Training Mathematics of Machine Learning Stochastic Gradient Descent & Convergence
2 / 10

Stochastic Gradient Descent & Convergence

42 min Mathematics of Machine Learning

Stochastic Gradient Descent & Convergence

SGD replaces the full gradient with a noisy mini-batch estimate, enabling scalable optimization over massive datasets. The interplay between noise and step size governs convergence speed and final accuracy.

SGD Update

Sample \(i_t\) uniformly; update \(w_{t+1}=w_t-\eta_t\nabla\ell(w_t;z_{i_t})\) where \(\mathbb{E}[\nabla\ell(w;z_i)]=\nabla f(w)\) (unbiased). Gradient variance \(\sigma^2=\mathbb{E}\|\nabla\ell(w;z)-\nabla f(w)\|^2\). Schedules: constant \(\eta\), decaying \(\eta_t=\eta_0/\sqrt{t}\), or cosine annealing.

SGD Convergence (Convex)

For \(\beta\)-smooth convex \(f\) with variance \(\sigma^2\), SGD with \(\eta_t=c/\sqrt{t}\) and averaged iterate \(\bar{w}_T\) satisfies: \(\mathbb{E}[f(\bar{w}_T)]-f^*\le\frac{R^2+c^2\sigma^2\log T}{2c\sqrt{T}}\). For strongly convex objectives with constant \(\eta\): convergence to noise ball of radius \(O(\sigma^2\eta/\alpha)\).
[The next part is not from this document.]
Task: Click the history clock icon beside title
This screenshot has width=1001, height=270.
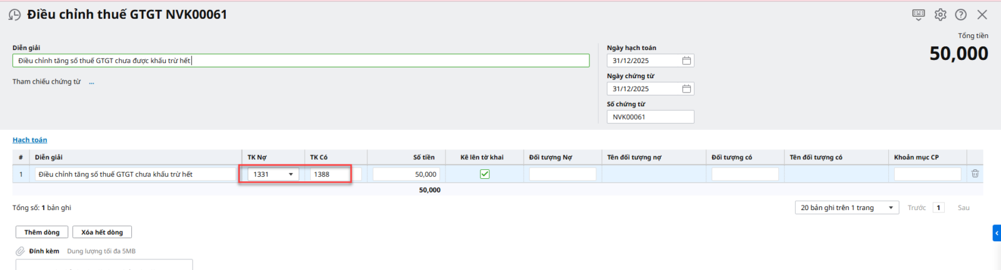Action: click(14, 14)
Example 1: Online Regression

SGD on \(\ell(w;(x,y))=\frac{1}{2}(w^\top x-y)^2\). Derive the update.

Solution: Gradient: \((w^\top x-y)x\). Update: \(w_{t+1}=w_t-\eta_t(w_t^\top x_t-y_t)x_t\). Smoothness \(\beta=R_x^2\). Variance bounded by \(4\|w^*\|^2 R_x^4\).

Example 2: Momentum

How does momentum accelerate SGD on strongly convex quadratics?

Solution: Heavy-ball: \(v_{t+1}=\mu v_t+\nabla f(w_t)\), \(w_{t+1}=w_t-\eta v_{t+1}\). Optimal \(\mu=(1-\sqrt{\alpha/\beta})^2\) gives rate \(O((1-2\sqrt{\alpha/\beta})^T)\), replacing \(\kappa\) with \(\sqrt{\kappa}\).

Practice

  1. Why does constant step-size SGD not converge to \(f^*\) for strongly convex objectives?
  2. Compare convergence of SGD vs GD when data is highly redundant.
  3. Derive the optimal batch size minimizing wall-clock time given parallel hardware.
  4. Show Adam's adaptive step is equivalent to preconditioning by \(\mathrm{diag}(v_t)^{-1/2}\).
Show Answer Key

1. SGD with constant step $\eta$: the gradient estimate has irreducible variance $\sigma^2$. The iterate fluctuates in a ball of radius $\sim \eta\sigma^2/\alpha$ around $w^*$. It converges to a neighborhood of $f^*$, not $f^*$ itself: $E[f(w_T)]-f^* \leq (1-\alpha\eta)^T(f(w_0)-f^*) + \frac{\eta L\sigma^2}{2\alpha}$. The second term is the irreducible error floor, vanishing only as $\eta \to 0$ (e.g., diminishing step sizes $\eta_t = O(1/t)$).

2. With redundant data, full-batch GD recomputes nearly identical gradients across similar examples. SGD makes progress using one sample per step. Per epoch (one pass of data, $n$ steps): SGD reduces error by $\sim n \times$ single-step progress, while GD makes 1 step. SGD's convergence per epoch is much faster when data is redundant (many similar examples). GD wins per-iteration only when variance is very high.

3. Wall-clock time per step: $t(B) = t_0 + B/P$ (overhead + compute, $P$ = parallel throughput). Variance reduction: $\text{Var} \propto \sigma^2/B$. Progress per second $\propto 1/(B\cdot t(B)/\sigma^2)$. Optimize: $\partial/\partial B[B\cdot t(B)] = 0$ → $B^* = \sqrt{P t_0}$ (geometric mean of parallelism and overhead). Beyond $B^*$, larger batches waste compute (linear scaling breaks down).

4. Adam update: $w_{t+1} = w_t - \eta \hat{m}_t / (\sqrt{\hat{v}_t}+\epsilon)$ where $\hat{v}_t \approx \text{diag}(E[g_t^2])$. This is equivalent to $w_{t+1} = w_t - \eta D_t^{-1}\hat{m}_t$ with preconditioner $D_t = \text{diag}(\sqrt{\hat{v}_t}+\epsilon)$. This approximates natural gradient / Newton's method using only diagonal second-moment information, adapting the learning rate per-parameter.